(begin)

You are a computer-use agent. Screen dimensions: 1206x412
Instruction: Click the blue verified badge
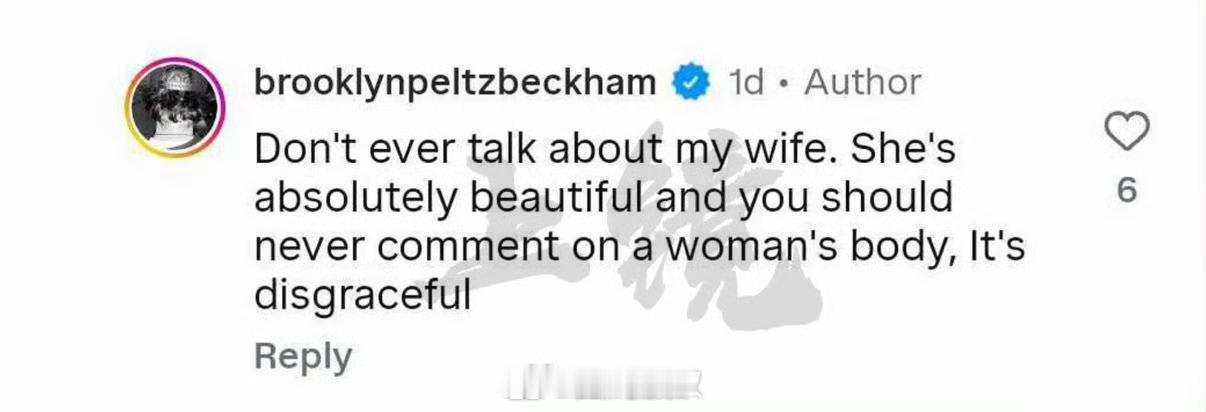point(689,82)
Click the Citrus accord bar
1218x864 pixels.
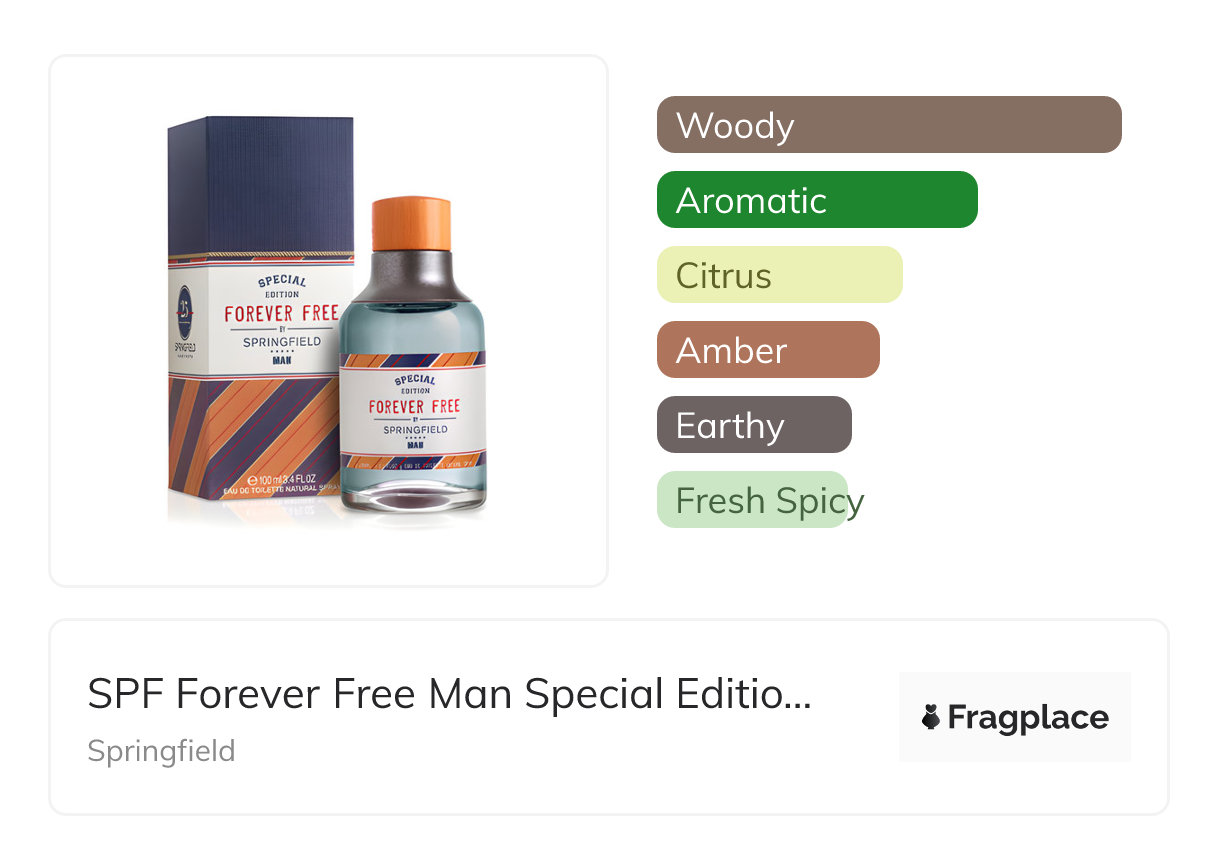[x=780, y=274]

(end)
(begin)

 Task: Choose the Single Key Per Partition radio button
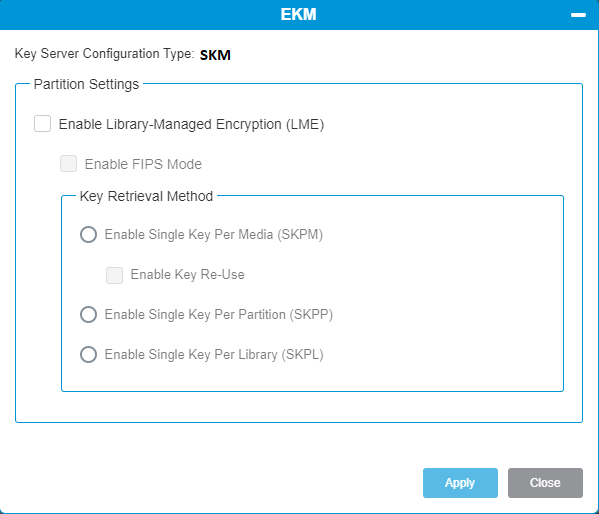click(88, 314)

(end)

▶ _Task to complete_
Rewrite everything from the line containing "Task: Choose the" down to the line containing "click(88, 314)", both included, with the requests kept as they are and every coordinate in the answers multiplied by 0.4 and rounded to a whole number, halves up. Leave the pictures out.

▶ _Output below_
 Task: Choose the Single Key Per Partition radio button
click(35, 126)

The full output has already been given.